* _TO DO_: In the news report below about Providence's retiree pension deal, for how many years does the agreement eliminate pension cost-of-living increases?

PROVIDENCE, R.I. (AP) — A lawyer representing city retirees in Providence is expected to tell a judge they have approved a deal freezing automatic pension hikes and restructuring health benefits — a victory for Mayor Angel Taveras that is expected to keep the state capital out of municipal bankruptcy.
Attorney Joseph Penza, who represents about 1,300 municipal retirees, said he plans to present the results of the retirees' vote to Superior Court Judge Sarah Taft-Carter on Tuesday.
About 80 percent of the retirees voted in favor of the tentative agreement with Taveras, announced last month, Penza said. That agreement eliminates pension cost-of-living increases for 10 years, caps pension benefits and shifts retirees age 65 and older to Medicare.
The pension overhaul is expected to save an estimated $18.5 million and the health benefit changes about $4.2 million in the coming fiscal year, according to the city.
Taveras has called the ratification "an important milestone" in his efforts to avoid bankruptcy.
Active police and firefighters are expected to vote on the agreement in the next few weeks.
Penza said Monday retirees could have rejected the negotiated agreement, pushed forward with their legal challenge to the Medicare shift and filed a new lawsuit over the pensionchanges. But he warned them that they might lose even more if the city eventually filed for bankruptcy and their pensions and benefits were cut as part of those court proceedings.

* _DATA SHOWN_:
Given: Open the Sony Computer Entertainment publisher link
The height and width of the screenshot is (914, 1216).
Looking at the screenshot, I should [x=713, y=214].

* _TASK SOLUTION_: 10 years.